If you ask my mum, I have always dressed a bit weird. Clothes had always been an extension of my personality and I loved putting random outfits together that usually resulted in me looking like Marty McFly.
When I became pregnant I really embraced my changing body, I felt more womanly than ever before (my pregnancy boobs were amazing, they didn't last), I wore more dresses than normal and loved wearing tight clothing to accentuate my bump, something I really didn't think I would do. Needless to say my awesomely ridiculous sneakers were on hiatus for the best part of 10 months.
When my little man came along, I struggled with postnatal depression and a huge part of that was feeling that I had totally lost my identity. I couldn't remember the person I was before pregnancy and baby. Post baby I simply carried on wearing my maternity clothes, the blander the better and for the first time I wanted to blend into the background rather than stand out from the crowd.
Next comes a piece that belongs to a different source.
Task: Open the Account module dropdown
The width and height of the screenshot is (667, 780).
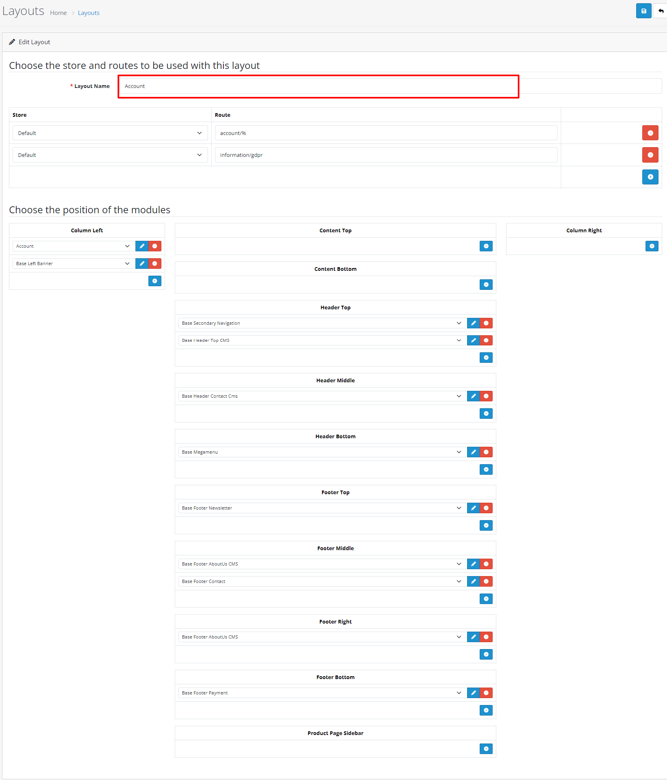Action: click(73, 246)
My post-baby body is not where I want it to be yet but for me that hasn't been the focus in the six months since having my beautiful boy. I just needed and wanted my mental health back in order to enable me to be the best mum I can.
Clothes have had such a way of lifting my mood and have really helped my recovery, whether it's a fabulous pair of shoes, a comfy old pair of pyjama bottoms or a new dress in a smaller size than normal; my clothes have had a way of changing my mindset that I can't really explain.
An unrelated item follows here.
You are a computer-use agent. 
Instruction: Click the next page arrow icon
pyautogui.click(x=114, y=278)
Which brings me to the main point of this post, a little love letter to my me clothes; the clothes that I feel define me and make me who I am, thank you for reminding me of who that person is.
To my Doc Martens and my Converse, not only are you comfy and practical (as I have found really is a necessity of mum footwear) but you quite simply make me smile. I like to look down and see that my footwear at least remains the pre-baby me, even on a day when I am feeling most lost.
To my skinny jeans, whilst you may not always be in fashion, like the 80's rocker I find it impossible to not look like, I will forever squeeze my fat ass into you and feel awesome about it.
To my odd socks, what can I say, you have been there for me since I was 10 years old and have forever given me a hidden oddness that makes me happy. Mainly, thank you for reminding me that being a mum does not change the fact that I remain as wonderfully weird as I was pre-pregnancy.